Der 7.Himmel für Leseratten

Das Bücher-Refugium

Freiraum zum Schmökern und Lesen

Hand aufs Herz: wann haben Sie sich das letzte Mal in einem bequemen Sessel zurückgelehnt, ein Buch gelesen und dabei vollkommen Zeit und Raum vergessen? 

Wann sind Sie das letzte Mal in einen wunderschönen Bildband aus aller Welt wirklich tief eingetaucht bei der Betrachtung der herrlichen Fotografien? 

Wann haben Sie mit dem Helden vergangener Zeiten zusammen gekämpft, gelitten und letztendlich auch gesiegt? Oder lauthals lachend bei einem urkomischen Buch erkannt, wie locker, leicht und fröhlich das Leben eigentlich ist?

Bücher lesen braucht Zeit und Muße, und die bringen die Freunde unseres Hauses in der Regel gerne mit. Und wir wollen sehr gerne stets dafür sorgen, dass Ihnen die Wahl des „richtigen“ Buches außerordentlich schwer fällt. 

Machen Sie es sich gemütlich

Wir haben aus 2 ehemaligen Gasträumen ein uriges Refugium geschaffen, sowie ein gemütliches Lese-Wohnzimmer mit Sitzecken und kleinen Lesetischen zum Schmökern und Lesen. Oder zum leise miteinander plaudern, wenn Ihnen danach ist. Oder in lebhaften Diskussions-Abenden mit ausgesuchten Autoren und Gästen. Stets im kleinen und persönlichen Kreis. 

Die Anzahl und Auswahl der Bücher wechselt ständig, da wir diverse Bücher-Tausch-Projekte, Flohmärkte und Verschenk-Aktionen gestalten. Bücher sind dazu da, auf Reisen zu gehen, ähnlich wie unsere Gäste als Reisende kommen und gehen. 

Manchmal fahren oder bringen wir Gäste (und Bücher) zum Bahnhof nach Brohl, Remagen oder Andernach und „vergessen“ dort 2-3 Bücher auf den Wartebänken. Versehen mit einem kleinen Briefchen im Innenteil und der Bitte, dieses Buch oder irgendwann ein anderes Buch auf diese Art erneut auf Reise zu schicken. 

Bernadette Engelhardt, Gastgeberin

Es gibt für mich keinen schöneren Ort auf Erden, als einen großen Raum mit meterhohen Regalen voller Bücher. Eine Bücherei, ein Antiquariat oder ein Regal voller Bücher übt auf mich schon von Kindheit an eine magische Anziehungskraft aus. 
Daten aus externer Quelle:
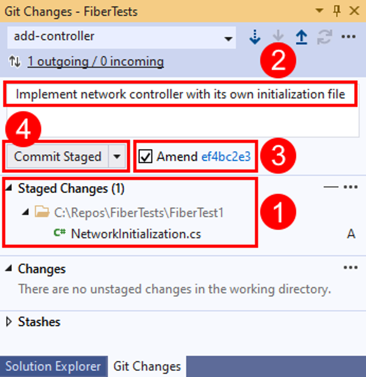Click the Fetch dotted down-arrow icon
Viewport: 366px width, 377px height.
coord(254,37)
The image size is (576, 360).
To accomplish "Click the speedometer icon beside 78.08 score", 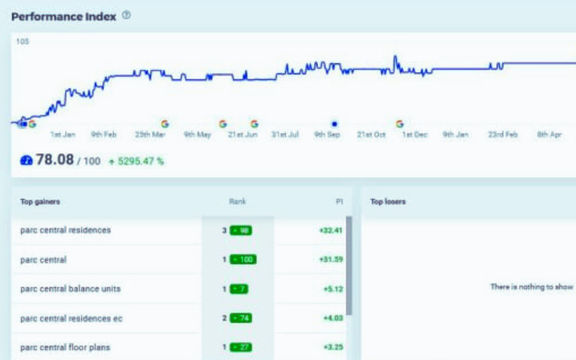I will [26, 161].
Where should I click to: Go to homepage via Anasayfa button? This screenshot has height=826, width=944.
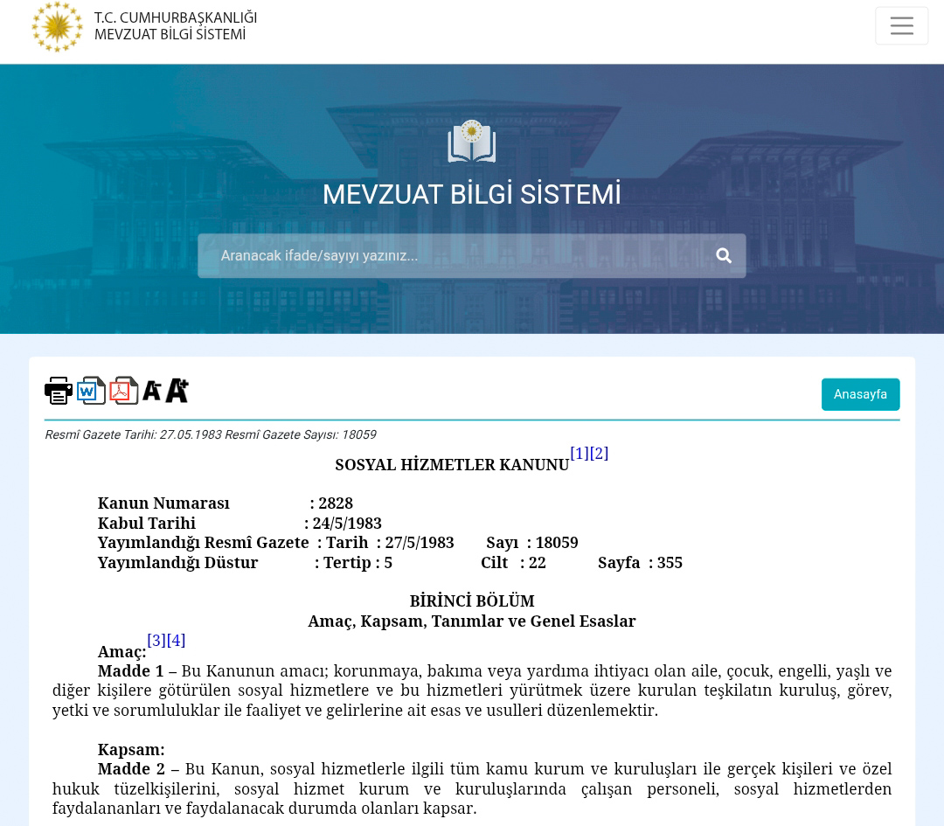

Im Herbst und Winter findet man mich meistens im Antiquariat. Im Sommer pendle ich ständig zwischen drinnen und draußen. Aber niemanden wundert es, dass ich auch draußen ständig irgendwo Bücher herum stehen und liegen habe.

Ein Haus ohne Bücher ist arm, auch wenn schöne Teppiche seine Böden und kostbare Tapeten und Bilder die Wände bedecken.